Escape Rating B: I have some mixed feelings about this re-telling of Baby Doe Tabor’s story. On the one hand, her life was absolutely legendary. It makes for the sort of story that would be labeled highly implausible if it were purely fiction. As the fictionalization of a true story, it’s a marvel. The treatment of her life story, both contemporaneously and after her death, is a reflection on the way that the lives of exceptional women are so often dealt with. She was vilified as a homewrecker – and worse – during her lifetime and erased after the fact.

Baby Doe Tabor, photo taken 1885-1895

Her story is well-known in Colorado where she lived, but not outside her old stomping – and mining – grounds.

So on the one hand her story is one very much worth telling.

But this telling of it gave me a bit of pause. Attempting to get inside the head of a historical figure, even in fiction, doesn’t always work. (One of the things that worked well for me in yesterday’s book was that the author did not attempt to get inside Princess Margaret’s head. We saw what she did, and other people’s reactions to it, but we didn’t hear her thoughts and that felt right.)

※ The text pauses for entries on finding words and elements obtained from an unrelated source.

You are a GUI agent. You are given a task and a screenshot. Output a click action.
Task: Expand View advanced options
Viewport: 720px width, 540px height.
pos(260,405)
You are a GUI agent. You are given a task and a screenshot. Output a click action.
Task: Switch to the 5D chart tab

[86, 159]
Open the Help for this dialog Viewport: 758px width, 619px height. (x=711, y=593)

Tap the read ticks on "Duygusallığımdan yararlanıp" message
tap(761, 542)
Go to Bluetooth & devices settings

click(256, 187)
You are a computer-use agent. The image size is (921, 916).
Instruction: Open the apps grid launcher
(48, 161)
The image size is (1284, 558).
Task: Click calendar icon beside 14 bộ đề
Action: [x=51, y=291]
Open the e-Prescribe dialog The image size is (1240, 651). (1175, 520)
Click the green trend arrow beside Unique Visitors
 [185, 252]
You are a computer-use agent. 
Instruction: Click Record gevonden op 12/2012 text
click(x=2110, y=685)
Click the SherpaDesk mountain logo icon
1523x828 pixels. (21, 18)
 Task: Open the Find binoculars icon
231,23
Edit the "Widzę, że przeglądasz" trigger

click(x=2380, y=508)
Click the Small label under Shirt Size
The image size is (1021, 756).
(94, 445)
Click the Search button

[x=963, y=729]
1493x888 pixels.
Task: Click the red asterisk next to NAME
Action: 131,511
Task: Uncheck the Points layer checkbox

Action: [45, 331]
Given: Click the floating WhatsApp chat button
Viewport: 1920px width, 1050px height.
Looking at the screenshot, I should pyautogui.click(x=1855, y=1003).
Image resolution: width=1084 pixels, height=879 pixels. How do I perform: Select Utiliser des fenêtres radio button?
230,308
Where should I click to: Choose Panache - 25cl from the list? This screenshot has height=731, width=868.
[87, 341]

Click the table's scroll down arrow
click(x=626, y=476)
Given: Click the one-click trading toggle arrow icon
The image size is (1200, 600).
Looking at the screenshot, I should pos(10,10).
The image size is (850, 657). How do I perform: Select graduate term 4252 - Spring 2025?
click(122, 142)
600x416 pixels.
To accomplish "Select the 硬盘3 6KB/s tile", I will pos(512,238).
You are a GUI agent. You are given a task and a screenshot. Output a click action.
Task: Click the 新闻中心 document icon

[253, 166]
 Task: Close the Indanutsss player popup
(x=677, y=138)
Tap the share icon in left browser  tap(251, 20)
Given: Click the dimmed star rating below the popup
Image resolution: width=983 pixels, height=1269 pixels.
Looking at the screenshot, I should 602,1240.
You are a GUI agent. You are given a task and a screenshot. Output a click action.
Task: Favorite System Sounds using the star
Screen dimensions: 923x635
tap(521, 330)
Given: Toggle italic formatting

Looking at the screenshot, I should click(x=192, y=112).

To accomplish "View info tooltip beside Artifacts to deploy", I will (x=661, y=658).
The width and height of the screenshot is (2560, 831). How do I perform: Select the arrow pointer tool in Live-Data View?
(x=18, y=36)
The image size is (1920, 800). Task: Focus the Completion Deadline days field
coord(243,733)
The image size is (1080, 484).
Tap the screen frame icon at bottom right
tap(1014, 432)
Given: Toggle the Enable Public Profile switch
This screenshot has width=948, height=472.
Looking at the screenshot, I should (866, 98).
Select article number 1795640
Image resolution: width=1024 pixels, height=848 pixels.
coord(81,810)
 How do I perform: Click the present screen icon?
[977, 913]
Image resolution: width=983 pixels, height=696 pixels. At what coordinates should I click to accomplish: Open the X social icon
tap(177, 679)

We spend a lot of time in Baby Doe’s head, and her thoughts as presented owed more to historical romance than history – or so it felt to me. And her internal dialog felt a bit overblown – although that matches with writing of her time period. Leaving this reader a bit torn.

In the end, Baby Doe’s life is one that should be better known, and I would be interested in knowing more about. But this particular treatment didn’t quite work for me.

Your reading mileage, whether by car or mining cart, may definitely vary.